Research highlights | Aug 28, 2017 | By Hannah Polaczek, Environmental Science student at the University of Manitoba
Four Crucial Things That Happen in the IISD-ELA Chemistry Lab
When you think of IISD Experimental Lakes Area, what comes to mind? Beautiful forest-edged lakes in Canada’s Boreal Forest? Researchers hard at work out on the lakes collecting fish and water samples? Nights spent sitting around a camp fire after a hard day’s work out on the lakes?
All of these images and more are true, but let’s not forget that once the water has been collected, it needs to be analyzed—often within a short time period. This is because in order to understand changes to the lake water occurring as a result of our manipulations, it needs to be chemically analyzed. Is the pH changing? Is there less oxygen in the water?
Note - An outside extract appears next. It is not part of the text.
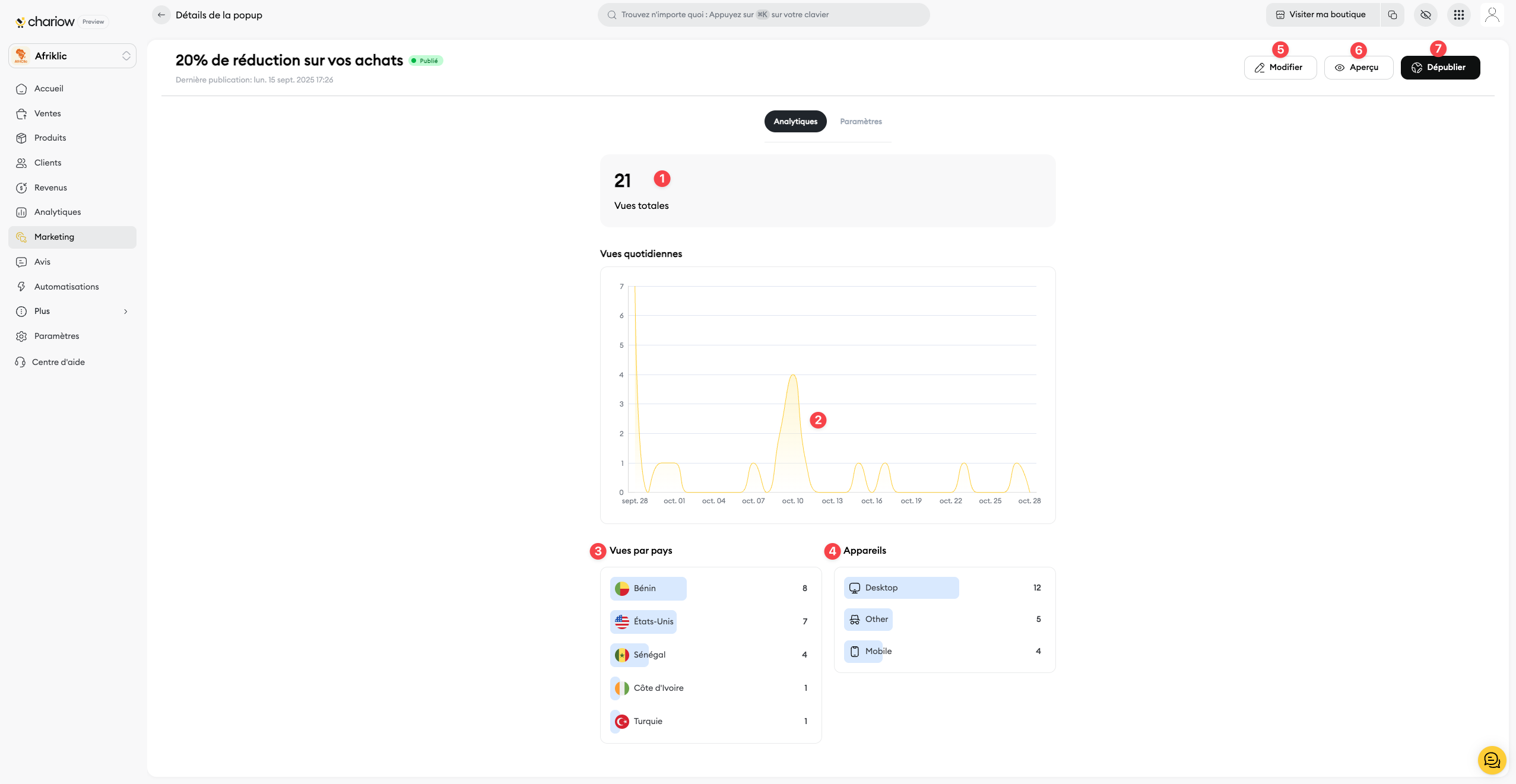Open the apps grid icon

(1459, 15)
What is happening to the phosphorus and nitrogen? All of this happens behind the scenes in our chemistry laboratory.
Hannah Polaczek, an Environmental Science student at the University of Manitoba, who has been working in our chemistry laboratory this summer, takes us right into the heart of the action, and reveals four things that happen in the chemistry laboratory each week!
- First up, our researchers head out onto the lakes and collect samples of water from various bodies of water throughout IISD-ELA. Water samples are taken from long-term reference lakes (or “control” lakes), experimental lakes (lakes that are currently being experimented on), and streams are brought to the chemistry laboratory (or “chem lab”) by the Lake Sampling/Hydrology crew. The crew goes out to make these collections three times a week. In addition, chemistry students sometimes head out to what we call “chem island” on Lake 240 to collect a precipitation sample from a rainfall collection pan that has been set up there. When the samples arrive in the chem lab, the very first step is bringing them to the filtering station. This is where samples collected in the field get aliquoted (filtered, bottled, and labeled) in preparation for the analyses they are about to undergo. Samples are aliquoted in such a way to ensure chemical stability of the particular element in question for a given analysis, thus maximizing the accuracy and precision of the data obtained from the analysis. For example, the portion of an integrated epilimnion sample (a sample that is representative of the upper layer of water of a stratified lake) collected in the field which will be analyzed for dissolved inorganic carbon (DIC) is poured into a small Nalgene container with a conical cap at the filtering station to ensure that no air is able to interact with the water before the sample is analyzed.
- What kind of analyses do we perform at the chem lab at IISD-ELA? There are many different types carried out depending on what we are currently researching. For example, we can test for alkalinity, DIC, pH, phytoplankton, suspended phosphorus, chlorophyll and more. Depending on the lake, some parameters may be of particular interest over others to those who are researching it. This is the case with the fertilization experiment that has taken place in Lake 227 for the past 46 years. Water samples collected from this lake have higher levels of chlorophyll, phosphorus, and nitrogen, and so we are particularly interested in testing for those.
- Although we try and do as much of the chemical analysis of our lakes’ water samples on-site, some of them will still need to be sent elsewhere for further testing. Of the 17 analyses performed, 12 are conducted on-site, while the remaining five are shipped elsewhere. Like some of the other analyses performed off-site, suspended C/N samples which are used to test for carbon and nitrogen in the water column cannot be analyzed on-site because we don’t have the instruments to do so. These samples are therefore sent to the Biogeochemical Analytical Service Lab at the University of Alberta to be analyzed with an elemental analyzer.
- Time is of the essence when it comes to analyzing our lake samples. Certain analyses, such as pH, conductivity, and DIC must be completed within 24 hours of the sample collection time. Other analyses, such as nutrients, silica and chlorophyll, have to be completed within one week or one year, respectively, of the sample collection date. The reason there are different time windows for analyzing certain samples is because some parameters we test for are more likely than others to change over time. For example, chlorophyll filters are put in the desiccator to dry them out, then frozen and kept in the dark to prevent degradation until we have time to analyze them. We all therefore have to have excellent time management skills to work in the chem lab!
And when we are not analyzing the data, there are always plenty of dishes to be washed and data to be entered to keep us busy!